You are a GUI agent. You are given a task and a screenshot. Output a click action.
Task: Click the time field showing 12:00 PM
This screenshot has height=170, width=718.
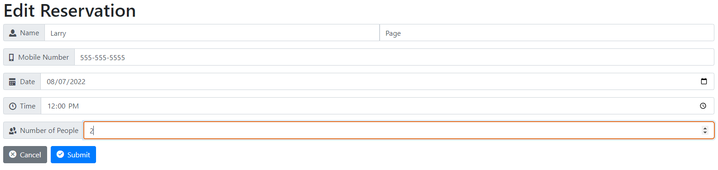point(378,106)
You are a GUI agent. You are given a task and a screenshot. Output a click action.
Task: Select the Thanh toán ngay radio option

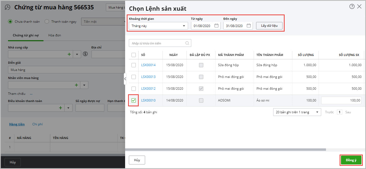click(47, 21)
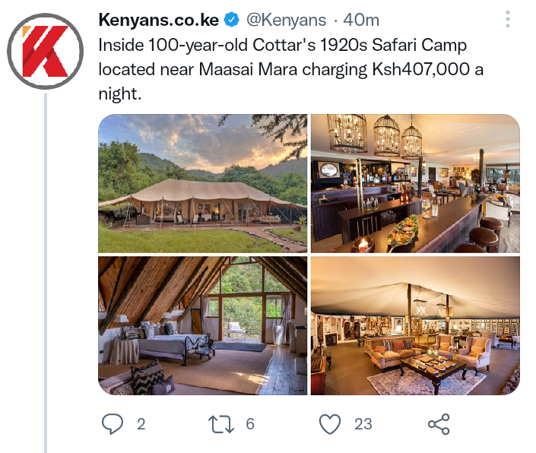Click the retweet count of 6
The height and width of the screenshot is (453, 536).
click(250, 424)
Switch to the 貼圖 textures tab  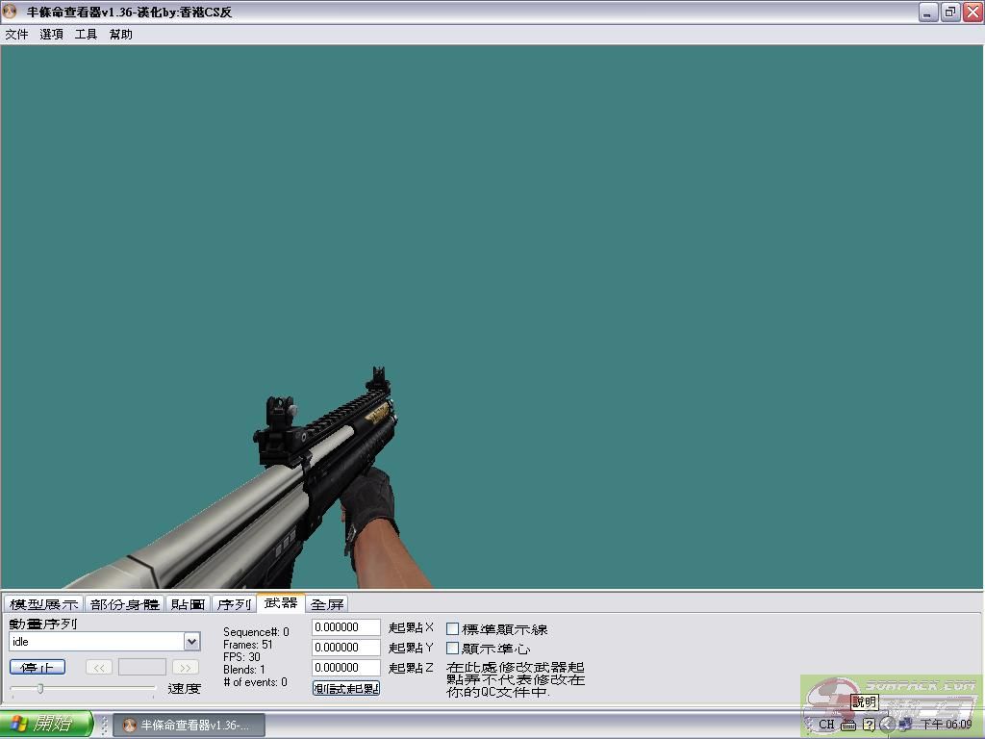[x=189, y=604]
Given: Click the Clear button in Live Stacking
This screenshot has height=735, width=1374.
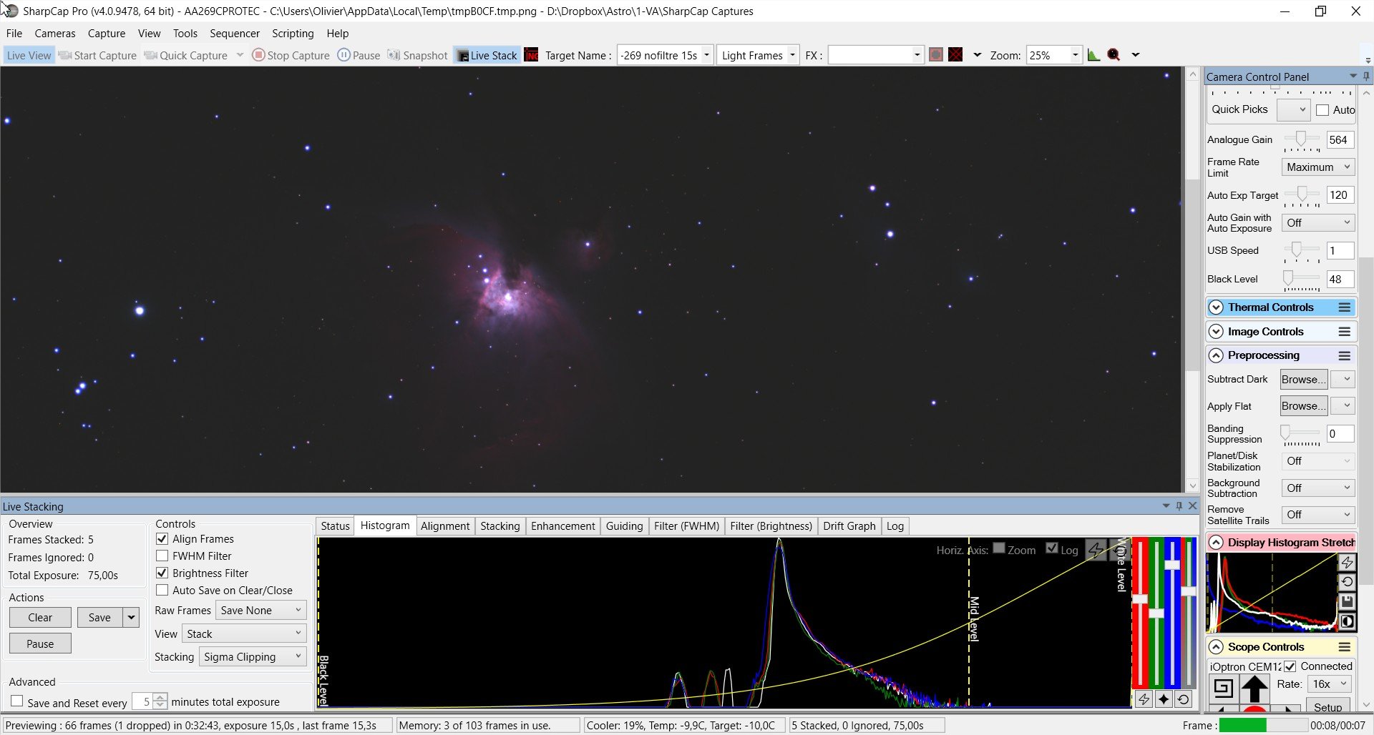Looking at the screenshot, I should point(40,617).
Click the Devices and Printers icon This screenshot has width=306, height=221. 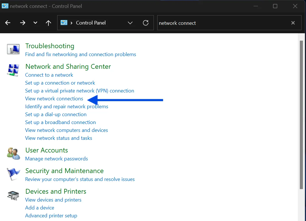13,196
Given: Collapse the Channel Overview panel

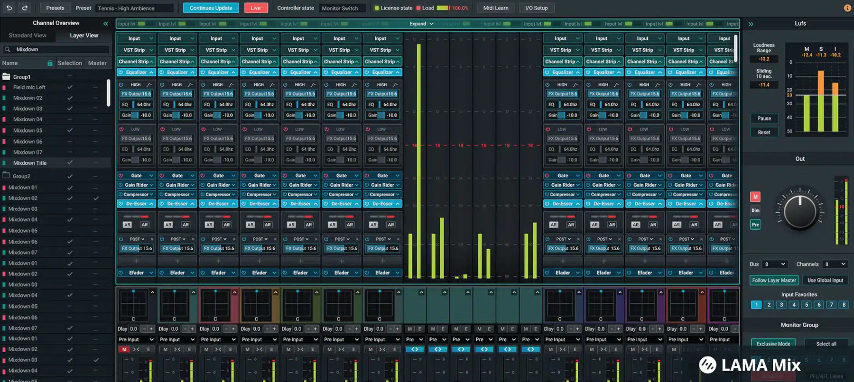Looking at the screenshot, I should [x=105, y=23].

* * *

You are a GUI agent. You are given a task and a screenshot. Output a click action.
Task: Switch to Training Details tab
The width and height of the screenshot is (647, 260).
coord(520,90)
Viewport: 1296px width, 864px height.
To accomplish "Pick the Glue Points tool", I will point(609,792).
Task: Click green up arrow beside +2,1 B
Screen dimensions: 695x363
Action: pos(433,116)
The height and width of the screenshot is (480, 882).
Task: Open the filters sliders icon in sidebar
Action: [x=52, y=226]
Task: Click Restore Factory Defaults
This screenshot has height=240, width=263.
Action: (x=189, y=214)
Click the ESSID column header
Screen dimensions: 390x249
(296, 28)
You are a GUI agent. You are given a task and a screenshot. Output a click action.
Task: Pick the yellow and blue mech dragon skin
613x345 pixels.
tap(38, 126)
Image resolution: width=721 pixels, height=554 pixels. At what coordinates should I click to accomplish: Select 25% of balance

* * *

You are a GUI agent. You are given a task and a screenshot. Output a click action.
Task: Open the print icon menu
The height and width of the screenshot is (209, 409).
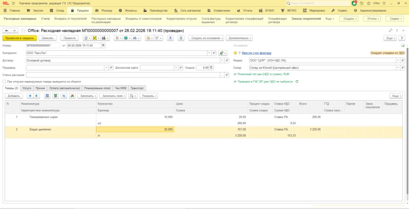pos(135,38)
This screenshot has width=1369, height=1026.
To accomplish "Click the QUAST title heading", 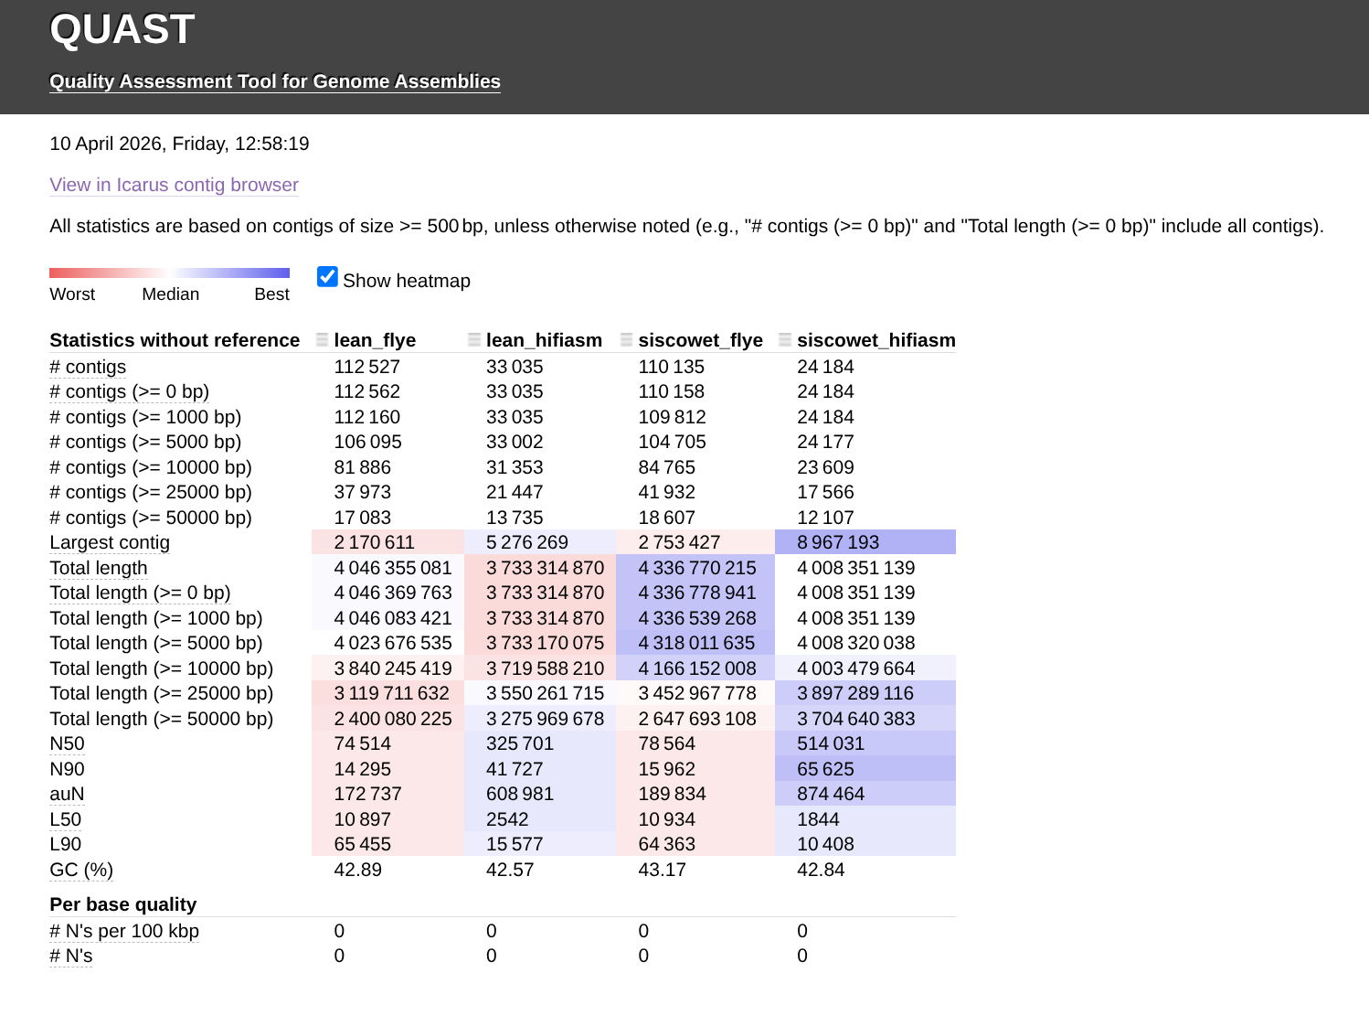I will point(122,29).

* Task to carry out: Starting with the line with "The width and" above and going on through the line with "Task: Click Restore Factory Defaults", transcribe every line exactly, both ends included, and add nothing.

* Response for this exercise:
The width and height of the screenshot is (647, 260).
coord(520,90)
Viewport: 1296px width, 864px height.
To accomplish "Pick the Glue Points tool", I will point(609,792).
Task: Click green up arrow beside +2,1 B
Screen dimensions: 695x363
Action: pos(433,116)
The height and width of the screenshot is (480, 882).
Task: Open the filters sliders icon in sidebar
Action: [x=52, y=226]
Task: Click Restore Factory Defaults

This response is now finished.